Behaviour Change

PROPAGANDA FOR CHANGE is a project created by the students of Behaviour Change (ps359) and Professor Thomas Hills at the Psychology Department of the University of Warwick. This work was supported by funding from Warwick's Institute for Advanced Teaching and Learning.

Thursday, January 22, 2015

Hear what you want !


This adverts combines two persuasive technique. The strategy appears on its face to be high social status admirer altercating, just as other celebrities endorse their products. People who admire Kevin Garnett will have dozen reason to use what he use or just to be like him. In early research, Lefkowitz, Blalke & Mouton (1955) found that people tended to jaywalk as a result of observing a person dressed in a suit and tie compared to when then person was dressed in denim. In positive altercating, people are more likely to copy a behaviour from whom perceived with "good quality." Effective advertisement often use characteristics people empathise  to lead a new ways of acting which inevitably ramps up advertised products.
In the video, Kevin Garnett overcomes critics from basketball analyst and rival fans by using Dr. Dre headsets at his preparation. It creates a feeling of enhancing conviction in one'e inner strength
In-depth analysis of the technique, the advertising word "hear what you want with adaptive noise cancelling" with visual cue  in the video helps decode the conceptual metaphor " overcoming critics and self doubt to strive our best. Conceptual metaphor effectiveness in advertisement  has been widely used to attract attention in order to promote sales (Zhang & Gao, 2009). An statement from Koveces (2002) has been extensively quoted which well explained why conceptual metaphor plays paramount role in presenting advertisement. "Part of the selling power of an advertisement depends on how well-chosen the conceptual metaphor is that the picture and the words used in the advertisement attempt to evoke in people." ( Koveces, 2002:59)
To conclude, this blog reviews the pragmatic function of "high social status admirer altercasting and metaphor" techniques in presenting advertisement.
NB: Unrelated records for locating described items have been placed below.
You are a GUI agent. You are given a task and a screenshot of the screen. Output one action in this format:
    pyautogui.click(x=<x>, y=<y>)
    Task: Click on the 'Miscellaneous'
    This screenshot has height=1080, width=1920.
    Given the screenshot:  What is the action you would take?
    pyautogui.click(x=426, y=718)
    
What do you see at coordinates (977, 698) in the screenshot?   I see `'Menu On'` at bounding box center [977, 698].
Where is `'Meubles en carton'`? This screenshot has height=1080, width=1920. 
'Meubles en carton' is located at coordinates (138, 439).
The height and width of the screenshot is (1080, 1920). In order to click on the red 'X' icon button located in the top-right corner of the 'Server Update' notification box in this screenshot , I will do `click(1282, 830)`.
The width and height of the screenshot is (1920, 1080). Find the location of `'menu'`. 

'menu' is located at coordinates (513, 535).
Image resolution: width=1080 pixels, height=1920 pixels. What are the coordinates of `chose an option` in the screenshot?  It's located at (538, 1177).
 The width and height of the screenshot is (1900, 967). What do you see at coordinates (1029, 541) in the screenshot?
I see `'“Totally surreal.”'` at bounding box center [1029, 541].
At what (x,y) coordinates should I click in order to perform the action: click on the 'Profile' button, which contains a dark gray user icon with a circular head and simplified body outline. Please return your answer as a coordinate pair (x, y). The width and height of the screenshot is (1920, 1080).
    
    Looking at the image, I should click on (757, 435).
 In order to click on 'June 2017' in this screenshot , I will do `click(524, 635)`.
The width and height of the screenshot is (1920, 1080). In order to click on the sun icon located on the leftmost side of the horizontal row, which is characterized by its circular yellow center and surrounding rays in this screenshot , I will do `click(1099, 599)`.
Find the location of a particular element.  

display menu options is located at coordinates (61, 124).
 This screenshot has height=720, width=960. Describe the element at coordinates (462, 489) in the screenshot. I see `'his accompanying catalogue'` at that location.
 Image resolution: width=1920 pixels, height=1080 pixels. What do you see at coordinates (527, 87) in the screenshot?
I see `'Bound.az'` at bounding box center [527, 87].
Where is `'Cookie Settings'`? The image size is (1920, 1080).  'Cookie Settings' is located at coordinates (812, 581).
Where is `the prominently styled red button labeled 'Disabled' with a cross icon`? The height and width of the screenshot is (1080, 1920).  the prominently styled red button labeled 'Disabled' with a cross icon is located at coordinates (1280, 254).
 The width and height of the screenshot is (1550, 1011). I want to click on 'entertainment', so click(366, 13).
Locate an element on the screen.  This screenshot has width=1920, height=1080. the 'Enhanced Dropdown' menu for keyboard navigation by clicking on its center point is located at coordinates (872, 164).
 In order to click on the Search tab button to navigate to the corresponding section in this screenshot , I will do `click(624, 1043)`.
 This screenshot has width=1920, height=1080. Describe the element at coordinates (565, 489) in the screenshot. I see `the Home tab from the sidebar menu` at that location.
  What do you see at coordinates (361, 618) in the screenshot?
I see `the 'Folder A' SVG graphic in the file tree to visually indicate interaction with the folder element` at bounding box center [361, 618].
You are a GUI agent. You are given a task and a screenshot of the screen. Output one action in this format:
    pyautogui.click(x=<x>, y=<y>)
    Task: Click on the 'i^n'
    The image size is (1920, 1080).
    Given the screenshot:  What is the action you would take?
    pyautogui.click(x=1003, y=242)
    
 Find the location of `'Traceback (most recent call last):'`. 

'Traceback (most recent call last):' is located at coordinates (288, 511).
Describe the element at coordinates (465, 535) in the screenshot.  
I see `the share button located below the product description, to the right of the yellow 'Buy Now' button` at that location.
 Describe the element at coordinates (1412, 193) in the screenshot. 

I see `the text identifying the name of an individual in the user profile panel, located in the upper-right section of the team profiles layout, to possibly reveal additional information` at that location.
Lefkowitz, M., Blake, R. R., & Mouton, J. S. (1955). Status factors in pedestrian violation of traffic signals. The Journal of Abnormal and Social Psychology51(3), 704.
Tuner, M.M.,Banas, J.a., Rains, S.A., Jang, S., Moore, J.L. and Morrison, D. (2010). The effects of altercasting and counter attitudinal behaviour on compliance:A Lost Letter Technique Investigation, Communication Reports, 23, 1, 1-13.
Zhang X., Gao X.(2009). An Analysis of Conceptual Metaphor in Western Commercial Advertisements. Asian Social Science,5(12),97-103
Kovesces Z., (2002). Metaphor: A Practical Introduction. New York: Oxford University Press.